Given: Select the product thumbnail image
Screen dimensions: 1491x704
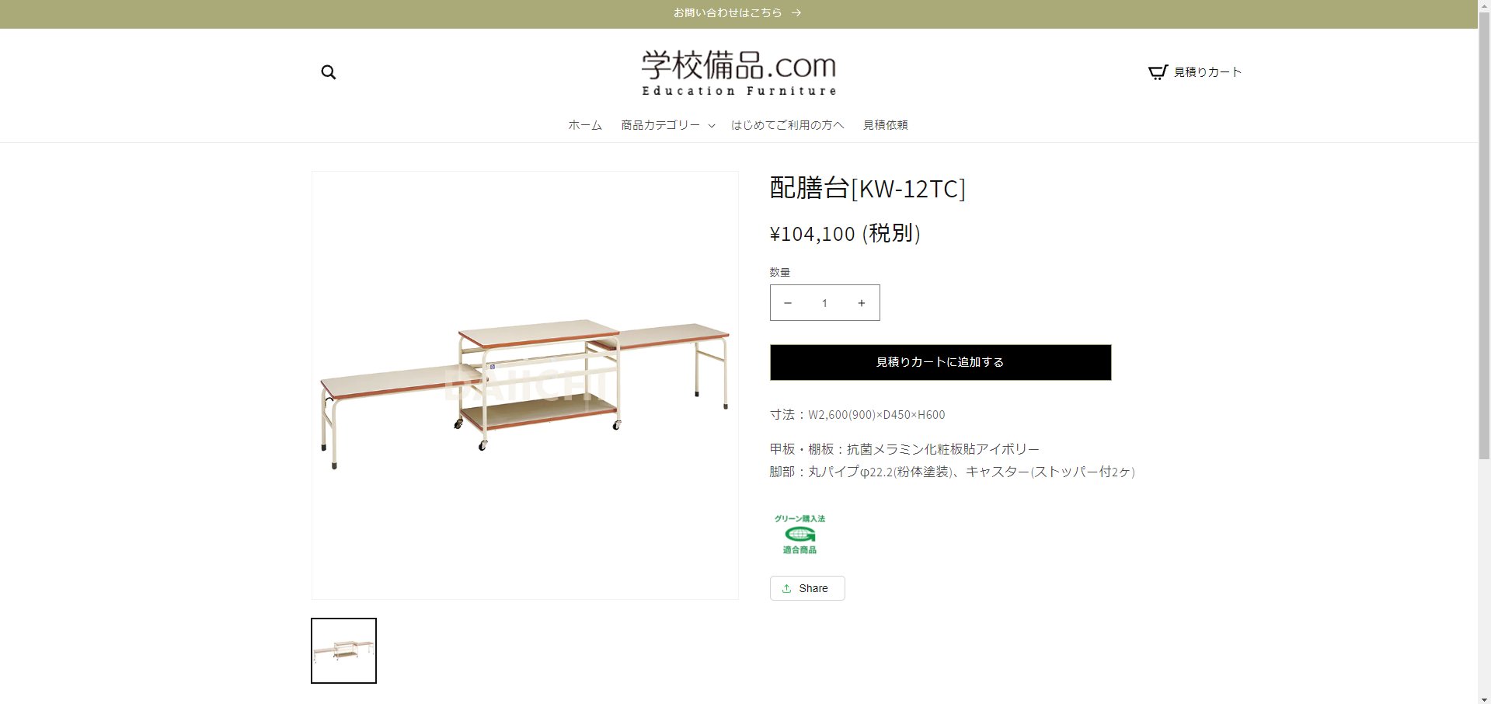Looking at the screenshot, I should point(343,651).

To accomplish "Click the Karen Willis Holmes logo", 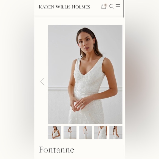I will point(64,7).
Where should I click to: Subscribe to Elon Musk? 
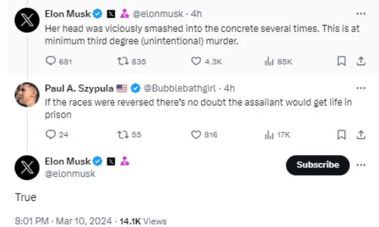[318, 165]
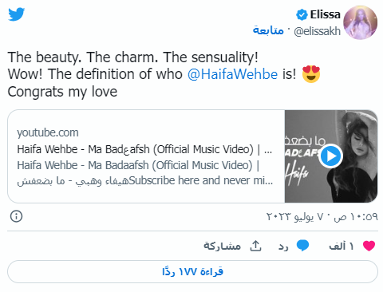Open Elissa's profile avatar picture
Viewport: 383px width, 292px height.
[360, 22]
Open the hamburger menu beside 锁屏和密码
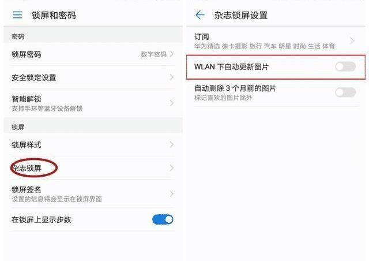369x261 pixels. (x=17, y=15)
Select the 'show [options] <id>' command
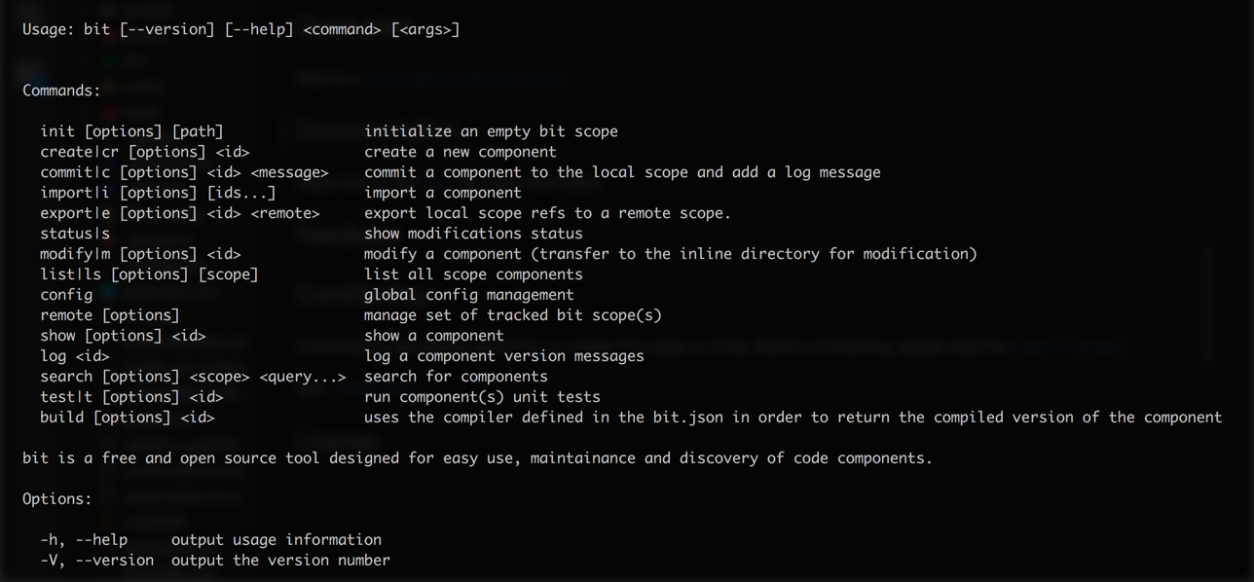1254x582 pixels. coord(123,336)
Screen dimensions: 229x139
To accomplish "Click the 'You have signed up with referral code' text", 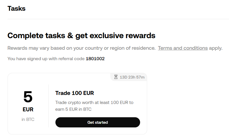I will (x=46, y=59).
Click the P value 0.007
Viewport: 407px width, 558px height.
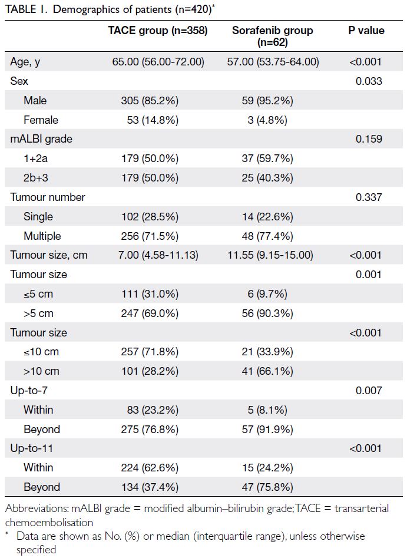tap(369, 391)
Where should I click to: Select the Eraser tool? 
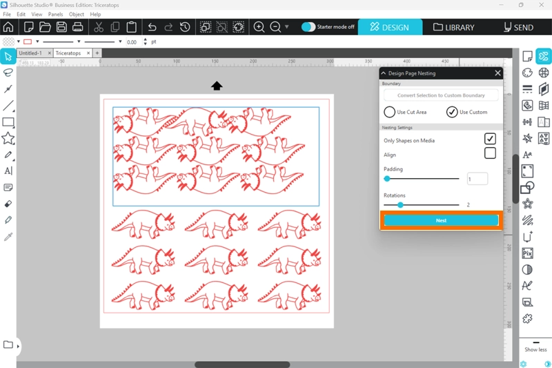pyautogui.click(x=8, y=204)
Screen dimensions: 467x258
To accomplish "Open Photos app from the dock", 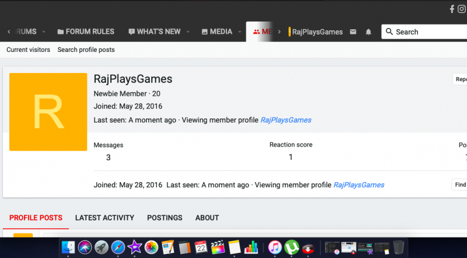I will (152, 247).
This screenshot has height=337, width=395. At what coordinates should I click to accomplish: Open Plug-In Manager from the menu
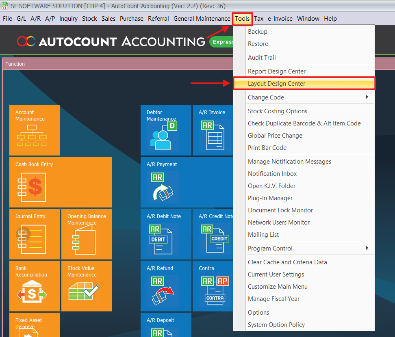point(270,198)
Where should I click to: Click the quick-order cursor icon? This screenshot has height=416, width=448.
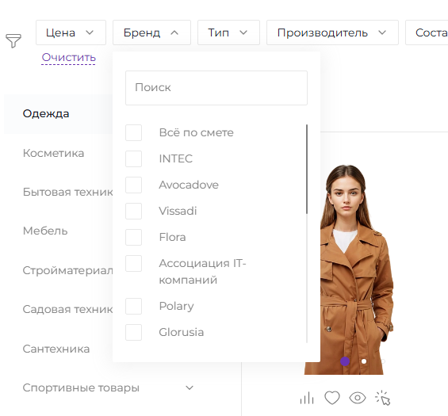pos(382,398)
--
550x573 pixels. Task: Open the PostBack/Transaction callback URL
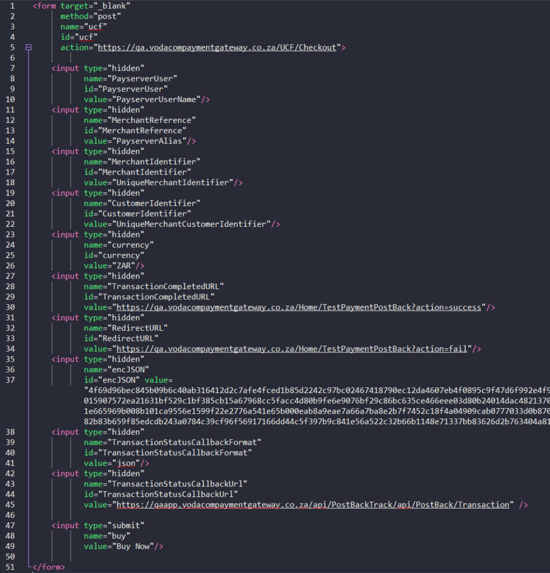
--
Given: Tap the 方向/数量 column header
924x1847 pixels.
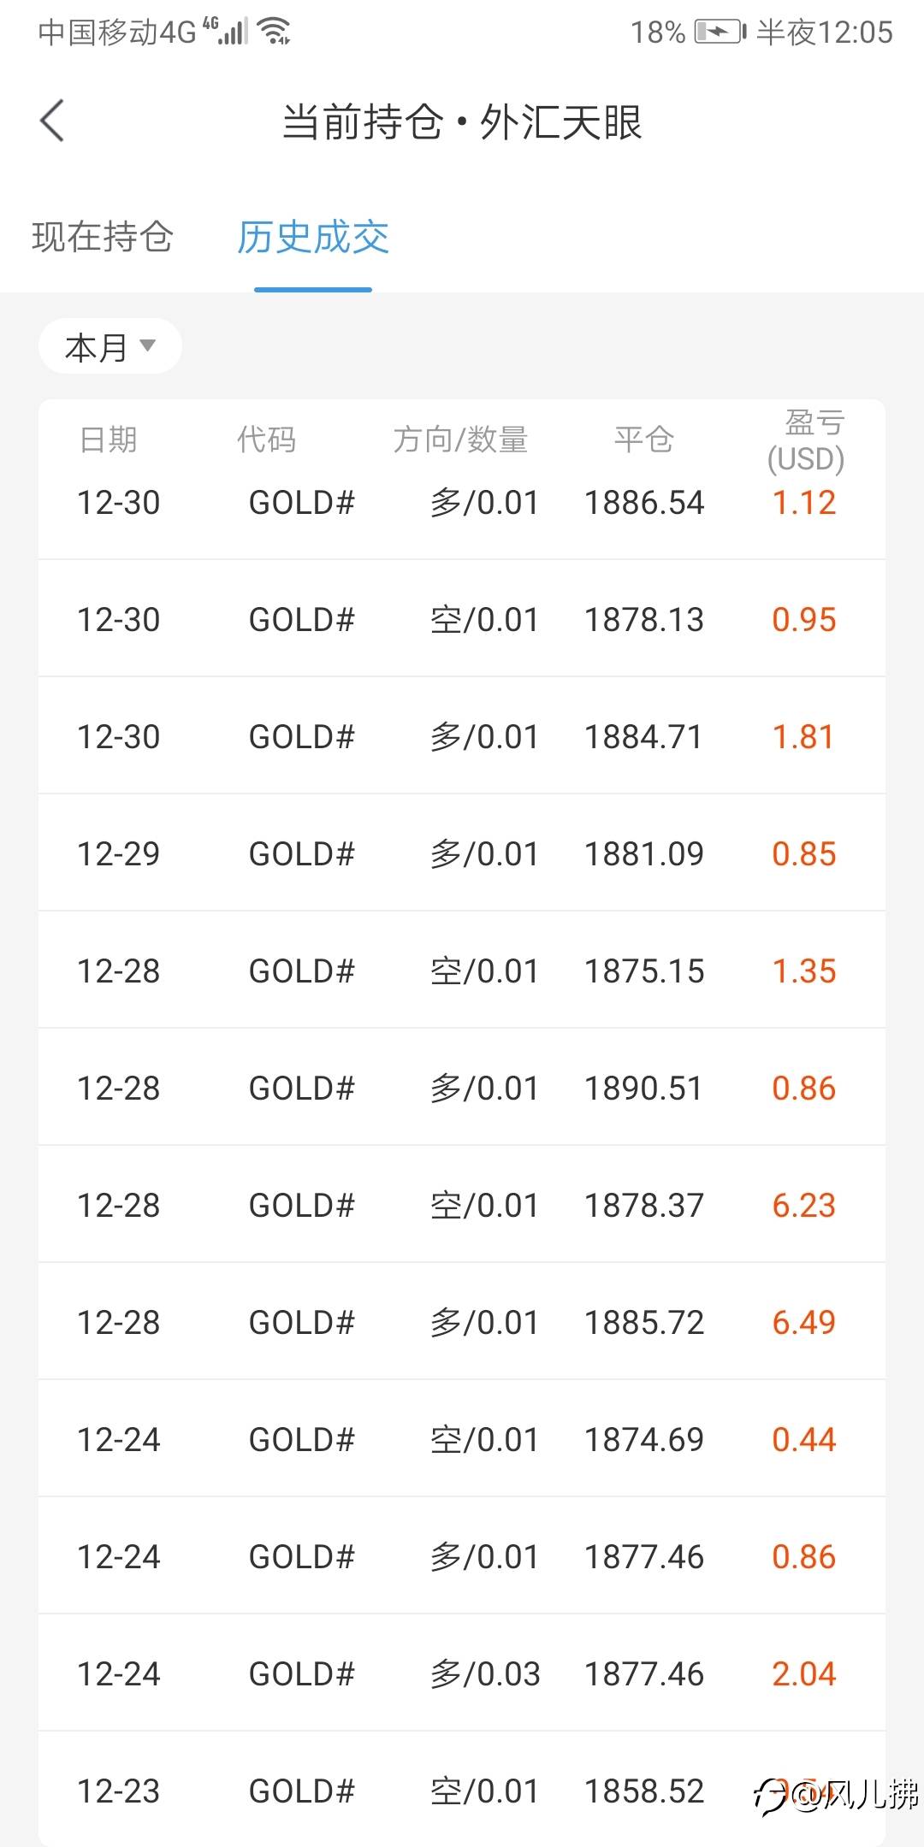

Action item:
All that should be written out is the stretch of lines above between the one holding "Given: Tap the 方向/数量 column header" and the one holding "924x1847 pixels.", inclusive, exactly as given.

Reply:
Given: Tap the 方向/数量 column header
924x1847 pixels.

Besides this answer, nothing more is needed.